Un caractère purement négatif ne saurait suffire à la définition d’une opération de l’esprit. Ne pas se représenter une qualité, ne peut pas être un acte de l’intelligence. Autant vaudrait dire qu’il y a une manière d’agir, qui consiste à ne pas agir. La « négation » incluse en toute abstraction doit donc être, non pas l’acte même de l’abstraction, mais le résultat d’un acte positif, d’une « position », qui est la véritable caractéristique de l’abstraction. Cet acte est le renforcement psychique (psychische Verstärkung) de ce qu’on abstrait, — avec cet effet naturel, l’affaiblissement de ce dont on abstrait.

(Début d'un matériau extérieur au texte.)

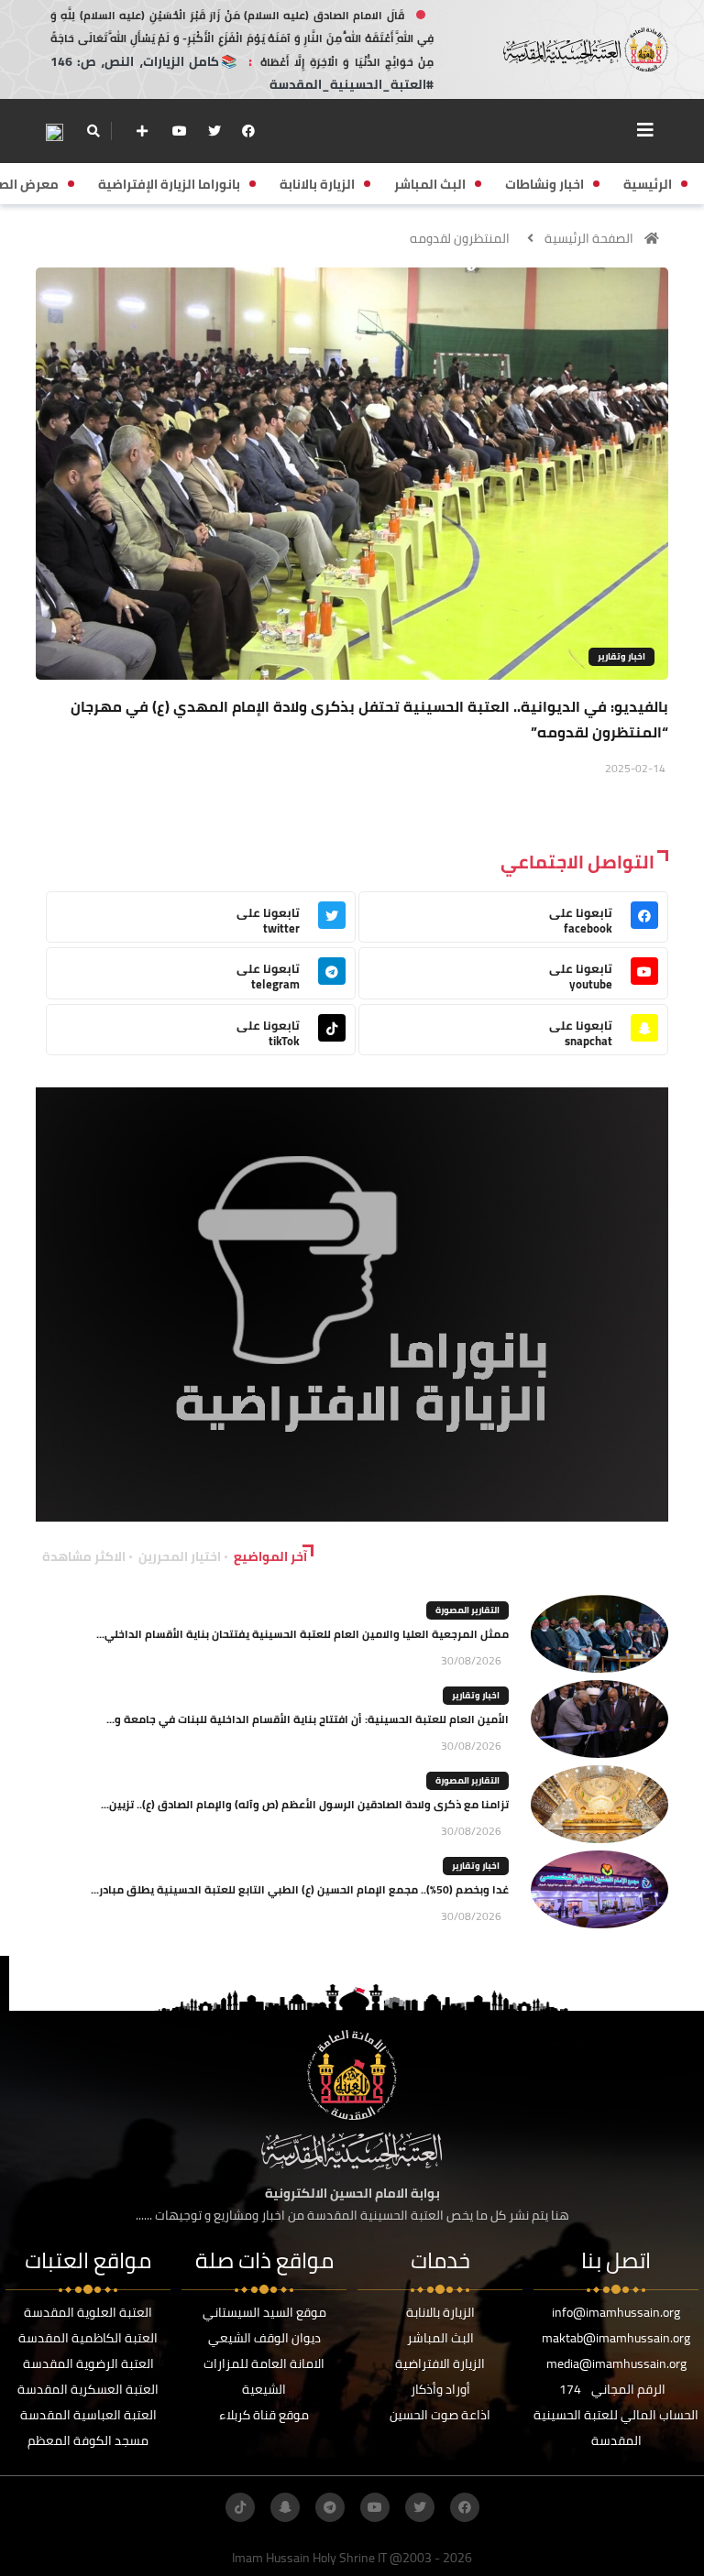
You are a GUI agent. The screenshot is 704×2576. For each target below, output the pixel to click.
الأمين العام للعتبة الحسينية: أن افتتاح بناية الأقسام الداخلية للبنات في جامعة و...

C’est ce que montrent, et la raison qui ordinairement nous fait abstraire, et le moyen par lequel nous y parvenons. — Les éléments, ou parties, ou qualités, d’une représentation, qui sont omis par nous, ne comportaient pas nécessairement cette suppression. Nous les négligeons seulement parce qu’ils ne nous conviennent pas pour le moment. C’est donc que nous nous proposons une fin positive, pour la représentation de laquelle ne sont utiles que les autres éléments, parties ou qualités. Nous ne nions jamais que dans un but positif. C’est parce que nous nous occupons spécialement du rouge, que nous laissons de côté les autres qualités des choses rouges. Et ces qualités mêmes ne peuvent être « niées » que grâce à des actes positifs de l’esprit. C’est ce qu’on remarque, soit qu’il s’agisse de représentations, soit qu’il s’agisse d’affections, tant dans les cas anormaux que dans les cas normaux. 1o Pour nous défendre d’un objet, cause de distraction, il ne suffit pas de décider que nous allons nous y soustraire. Ce serait insister sur la perception de l’objet, et nous en rendre esclaves. Une « attention négative » est une contradiction. « C’est seulement, dit excellemment M. S., quand on réussit à donner à la conscience une tout autre direction, à l’attention un tout autre aliment, c’est seulement alors que peut-être nous pouvons arriver à cette diversion. » 2o Comment parvenons-nous il être insensibles à une émotion ? En en fortifiant une autre, fût-ce une douleur. Dans l’ardeur de la bataille, le soldat ne sent pas la blessure. Même, dans le repos du cabinet, l’imagination peut être assez forte pour nous rendre inaccessibles à des impressions ordinairement très vives, telles que la douleur d’une brûlure. (Voir à ce sujet de nombreux exemples, dans : Œlzelt-Newin : Ueber Phantasie Vorstellungen, au chapitre intitulé : Körperliche Bezilhungen, surtout p. 82-89.) 3o Enfin, dans les cas d’hypnotisme, on produit des « hallucinations négatives »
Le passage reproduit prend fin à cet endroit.